From: Brian R Cowan <brcowan@us.ibm.com>
Subject: Re: Read/Write NFS I/O performance degraded by FLUSH_STABLE page flushing
Date: Fri, 29 May 2009 13:25:02 -0400
Message-ID: <OF0EEDB635.561D17D4-ON852575C5.005CBABA-852575C5.005FAD0D@us.ibm.com>
References: <OF3EBF546E.60A83A8F-ON852575A8.006EBB38-852575A8.006EFDE6@us.ibm.com>	 <5ECD2205-4DC9-41F1-AC5C-ADFA984745D3@oracle.com>
	 <49FA0CE8.9090706@redhat.com>	 <1241126587.15476.62.camel@heimdal.trondhjem.org>
	 <OF820C8732.74757E21-ON852575C5.0055C089-852575C5.00578071@us.ibm.com> <1243615595.7155.48.camel@heimdal.trondhjem.org>
Mime-Version: 1.0
Content-Type: text/plain; charset="US-ASCII"
Cc: Chuck Lever <chuck.lever@oracle.com>, linux-nfs@vger.kernel.org,
	linux-nfs-owner@vger.kernel.org,
	Peter Staubach <staubach@redhat.com>
To: Trond Myklebust <trond.myklebust@fys.uio.no>
In-Reply-To: <1243615595.7155.48.camel-rJ7iovZKK19ZJLDQqaL3InhyD016LWXt@public.gmane.org>
Sender: linux-nfs-owner@vger.kernel.org

Ah, but I submit that the application isn't making the decision... The OS 
is. My testcase is building Samba on Linux using gcc. The gcc linker sure 
isn't deciding to flush the file. It's happily seeking/reading and 
seeking/writing with no idea what is happening under the covers. When the 
build gets audited, the cache gets flushed... No audit, no flush. The only 
apparent difference is that we have an audit file getting written to on 
the local disk. The linker has no idea it's getting audited.

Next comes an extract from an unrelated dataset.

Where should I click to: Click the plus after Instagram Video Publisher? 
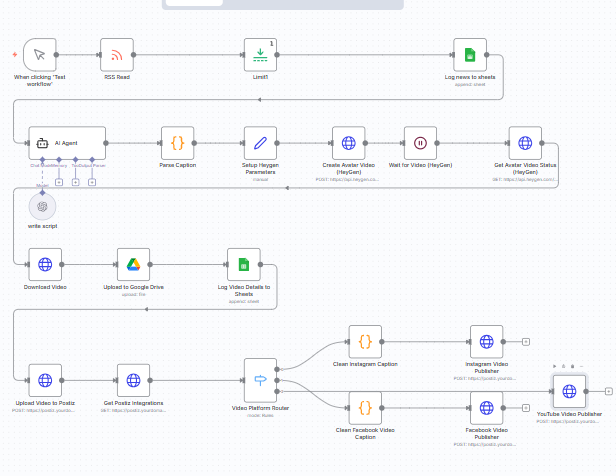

I'm interested in knowing what kind of performance benefit this 
optimization is providing in small-file writes. Unless it's incredibly 
dramatic, then I really don't see why we can't do one of the following:
1) get rid of it,
2) find some way to not do it when the OS flushes filesystem cache, or
3) make the "async" mount option turn it off, or
4) create a new mount option to force the optimization on/off.

I just don't see how a single RPC saved is saving all that much time. 
Since:
 - open
 - write (unstable) <write size
 - commit
 - close
Depends on the commit call to finish writing to disk, and
 - open
 - write (stable) <write size
 - close
Also depends on the time taken to writ ethe data to disk, I can't see the 
one less RPC buying that much time, other than perhaps on NAS devices.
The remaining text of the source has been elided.